A database is partitioned when we split it, logically or physically, into mutually exclusive segments. Each partition of the database is a subset that can operate as a smaller independent database on its own.
Our goal with partitioning
Our primary goal with partitioning is to spread the data across multiple nodes, each responsible for only a fraction of the data allowing us to dodge the limitations with vertical scaling. A database is uniformly partitioned across 5 data nodes; each node will be roughly responsible for a fifth of the reads and writes hitting the cluster, allowing us to handle a greater load seamlessly.
What if partitioning is skewed?
Partitioning does help in handling the scale only when the load spreads uniformly. Partitions are skewed when few (hot) partitions are responsible for bulk data or query load. This happens when the partitioning logic does not respect the data and access pattern of the use-case at hand.
If the partitioning is skewed, the entire architecture will be less effective on performance and cost. Hence, the access and storage pattern of the use-case is heavily considered while deciding on the partitioning attribute, algorithm, and logic.
Ways of Partitioning Data
One of the most popular ways of partitioning data is by assigning a continuous range of data to each partition, making each partition responsible for the assigned fragment. Every partition, thus, knows its boundaries, making it deterministic to find the partition given the partition key.
An example of range-based partitioning is splitting a Key-Value store over 5 partitions with each partition responsible for a fragment, defined as,
partition 1: [a - e] partition 2: [f - k] partition 3: [l - q] partition 4: [r - v] partition 5: [w - z]
Each partition is thus responsible for the set of keys starting with a specific character. This allows us to define how our entire key-space will be distributed across all partition nodes.
Given that we partition the data to evenly distribute the load across partition nodes, we create the range of the keys that uniformly distributes the load and not the keyspace. Hence in range-based partition, it is not uncommon to see an uneven distribution of key-space. The goal is to optimize the load distribution and not the keyspace.
When Range-based partitioning fails?
A classic use-case where range-based partitioning fails is when we range-partition the time-series data on timestamp. For example, we create per-day partitions of data coming in from thousands of IoT sensors.

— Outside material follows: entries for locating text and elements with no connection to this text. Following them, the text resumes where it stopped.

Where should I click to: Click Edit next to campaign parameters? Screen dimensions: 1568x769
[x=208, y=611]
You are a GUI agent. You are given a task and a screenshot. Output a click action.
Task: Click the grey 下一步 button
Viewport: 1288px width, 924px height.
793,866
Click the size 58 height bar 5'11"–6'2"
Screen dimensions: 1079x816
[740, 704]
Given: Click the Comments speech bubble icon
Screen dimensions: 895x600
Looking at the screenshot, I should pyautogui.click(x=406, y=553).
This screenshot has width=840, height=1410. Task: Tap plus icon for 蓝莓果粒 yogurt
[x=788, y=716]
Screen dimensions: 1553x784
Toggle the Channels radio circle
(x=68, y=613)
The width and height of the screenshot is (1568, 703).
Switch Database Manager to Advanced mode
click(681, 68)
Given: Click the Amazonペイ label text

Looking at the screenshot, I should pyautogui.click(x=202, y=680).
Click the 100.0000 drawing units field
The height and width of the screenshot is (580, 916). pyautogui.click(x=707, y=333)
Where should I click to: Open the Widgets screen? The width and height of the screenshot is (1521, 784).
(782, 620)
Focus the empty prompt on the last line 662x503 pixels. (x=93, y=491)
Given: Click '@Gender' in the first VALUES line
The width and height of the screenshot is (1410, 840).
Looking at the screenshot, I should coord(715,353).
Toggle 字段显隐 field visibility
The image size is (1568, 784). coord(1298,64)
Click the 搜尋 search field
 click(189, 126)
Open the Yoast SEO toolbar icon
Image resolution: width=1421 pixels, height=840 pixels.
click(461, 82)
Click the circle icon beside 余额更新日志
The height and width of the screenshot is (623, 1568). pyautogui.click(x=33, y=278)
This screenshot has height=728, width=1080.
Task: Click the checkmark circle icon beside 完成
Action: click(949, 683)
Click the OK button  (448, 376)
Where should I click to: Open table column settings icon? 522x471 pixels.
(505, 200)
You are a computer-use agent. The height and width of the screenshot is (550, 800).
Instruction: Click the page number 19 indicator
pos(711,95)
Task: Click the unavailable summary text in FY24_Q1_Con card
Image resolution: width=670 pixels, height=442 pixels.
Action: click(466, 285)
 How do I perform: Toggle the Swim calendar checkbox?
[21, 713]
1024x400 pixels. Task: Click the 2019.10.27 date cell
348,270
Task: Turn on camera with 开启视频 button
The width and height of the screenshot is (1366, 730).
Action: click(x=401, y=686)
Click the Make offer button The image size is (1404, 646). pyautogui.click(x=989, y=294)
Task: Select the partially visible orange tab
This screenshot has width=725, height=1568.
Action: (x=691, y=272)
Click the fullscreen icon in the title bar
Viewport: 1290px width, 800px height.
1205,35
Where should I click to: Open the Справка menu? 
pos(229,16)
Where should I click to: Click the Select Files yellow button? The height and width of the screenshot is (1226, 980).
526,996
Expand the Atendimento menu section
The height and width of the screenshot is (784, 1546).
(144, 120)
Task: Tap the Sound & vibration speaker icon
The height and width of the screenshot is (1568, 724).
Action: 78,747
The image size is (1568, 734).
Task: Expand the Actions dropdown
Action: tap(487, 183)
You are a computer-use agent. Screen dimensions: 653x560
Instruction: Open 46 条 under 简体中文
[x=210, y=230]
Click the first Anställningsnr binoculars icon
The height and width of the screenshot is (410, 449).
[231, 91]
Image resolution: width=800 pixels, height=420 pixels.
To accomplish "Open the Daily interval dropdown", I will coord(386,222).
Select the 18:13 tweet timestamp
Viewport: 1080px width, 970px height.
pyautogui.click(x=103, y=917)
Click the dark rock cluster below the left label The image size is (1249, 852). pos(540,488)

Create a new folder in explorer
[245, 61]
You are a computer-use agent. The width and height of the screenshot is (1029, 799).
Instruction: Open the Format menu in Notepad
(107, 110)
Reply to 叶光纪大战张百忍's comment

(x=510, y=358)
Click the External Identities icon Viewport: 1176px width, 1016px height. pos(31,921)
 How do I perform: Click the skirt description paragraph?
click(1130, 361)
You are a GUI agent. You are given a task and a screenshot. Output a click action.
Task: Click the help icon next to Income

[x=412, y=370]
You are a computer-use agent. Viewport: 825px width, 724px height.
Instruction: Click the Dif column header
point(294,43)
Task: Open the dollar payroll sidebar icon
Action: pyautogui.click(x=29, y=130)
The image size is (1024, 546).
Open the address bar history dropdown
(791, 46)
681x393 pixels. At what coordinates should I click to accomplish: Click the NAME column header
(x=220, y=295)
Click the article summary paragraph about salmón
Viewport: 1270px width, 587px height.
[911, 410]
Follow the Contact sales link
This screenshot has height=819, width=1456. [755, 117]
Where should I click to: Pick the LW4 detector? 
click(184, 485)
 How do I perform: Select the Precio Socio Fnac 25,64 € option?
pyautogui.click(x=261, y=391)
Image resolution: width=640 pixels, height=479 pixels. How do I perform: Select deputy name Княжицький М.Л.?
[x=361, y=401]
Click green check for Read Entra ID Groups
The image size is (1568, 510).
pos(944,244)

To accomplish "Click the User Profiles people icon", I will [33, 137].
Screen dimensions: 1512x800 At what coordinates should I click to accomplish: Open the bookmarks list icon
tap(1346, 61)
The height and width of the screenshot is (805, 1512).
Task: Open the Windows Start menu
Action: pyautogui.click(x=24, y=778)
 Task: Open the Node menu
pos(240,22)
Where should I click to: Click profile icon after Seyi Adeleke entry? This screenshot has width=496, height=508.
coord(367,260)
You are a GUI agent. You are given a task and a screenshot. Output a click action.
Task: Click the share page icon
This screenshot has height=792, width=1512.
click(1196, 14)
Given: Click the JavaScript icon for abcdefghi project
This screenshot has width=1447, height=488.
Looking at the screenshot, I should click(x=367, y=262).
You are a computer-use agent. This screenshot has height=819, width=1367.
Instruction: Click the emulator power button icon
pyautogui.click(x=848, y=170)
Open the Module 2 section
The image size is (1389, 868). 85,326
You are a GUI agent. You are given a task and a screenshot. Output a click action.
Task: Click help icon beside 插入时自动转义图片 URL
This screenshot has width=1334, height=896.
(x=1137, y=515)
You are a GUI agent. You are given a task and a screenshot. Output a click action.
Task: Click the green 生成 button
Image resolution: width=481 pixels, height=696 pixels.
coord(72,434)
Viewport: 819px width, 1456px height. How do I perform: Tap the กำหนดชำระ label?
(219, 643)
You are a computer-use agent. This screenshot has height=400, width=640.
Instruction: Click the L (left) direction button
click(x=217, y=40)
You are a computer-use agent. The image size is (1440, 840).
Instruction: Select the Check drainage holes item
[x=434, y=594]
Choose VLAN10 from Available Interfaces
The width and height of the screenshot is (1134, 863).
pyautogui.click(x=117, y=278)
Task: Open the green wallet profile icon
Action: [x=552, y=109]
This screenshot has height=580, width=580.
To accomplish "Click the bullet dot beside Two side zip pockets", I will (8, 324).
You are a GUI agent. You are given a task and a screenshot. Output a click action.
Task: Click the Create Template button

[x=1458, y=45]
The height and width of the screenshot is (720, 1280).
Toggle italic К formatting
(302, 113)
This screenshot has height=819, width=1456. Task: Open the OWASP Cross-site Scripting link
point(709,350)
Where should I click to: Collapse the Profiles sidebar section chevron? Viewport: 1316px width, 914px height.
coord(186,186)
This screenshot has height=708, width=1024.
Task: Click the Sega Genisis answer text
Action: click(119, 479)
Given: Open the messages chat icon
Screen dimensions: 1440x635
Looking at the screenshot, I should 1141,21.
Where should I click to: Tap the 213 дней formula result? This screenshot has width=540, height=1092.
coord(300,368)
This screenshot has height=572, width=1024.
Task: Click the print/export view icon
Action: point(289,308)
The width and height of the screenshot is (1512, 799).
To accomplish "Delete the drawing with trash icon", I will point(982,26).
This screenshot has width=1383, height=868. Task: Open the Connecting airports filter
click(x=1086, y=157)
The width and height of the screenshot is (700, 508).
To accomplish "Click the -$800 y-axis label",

Since IoT sensors will continue to send the latest data, there will always be just one partition that will have to bear the entire ingestion while others will just be sitting idle. When the write-volume for time-series data is very high, it may not be wise to partition the data on time.
Another popular approach for horizontal partitioning is by hashing the partitioned attribute and determining the partition that will own the record. The hashing function used in partitioning is not cryptographically strong but does a good job evenly distributing values across the given range.
Each partition owns a set of hashes. We hash the partitioned attribute when a record needs to be inserted or looked up. A partition that owns the hash will own and store the record. While fetching the record, we first hash the partition key find the owning partition, and then fire the query to get our record from it.
Hash-based partitioning defers the problem of hot partition to statistics and relies on the randomness of hash-based distribution. But, there is still a slim chance of some partition being hot when many records get hashed to the same partition; this issue is addressed to some extent with the famous Consistent Hashing.
When Hash-based partitioning fails?
Hash-based partitioning is a very common technique of data partitioning and is quite prevalent across databases. Although the method is good, it suffers from a few major problems.
Since the record is partitioned on an attribute through a hash function, it is difficult to perform a range query on the data. Since the data is unordered and scattered across all partitions, we will have to visit all the partitions, making the entire process inefficient to perform a range query on key.
Range queries are doable when the required range lies on one partition. This is something leveraged by Amazon’s DynamoDB that asks us to specify Partition Key (Hash Key) and Range Key. The data is stored across multiple partitioned and is partitioned by the Hash Key. The records are ordered by Range Key within each partition, allowing us to fire range queries local to one partition.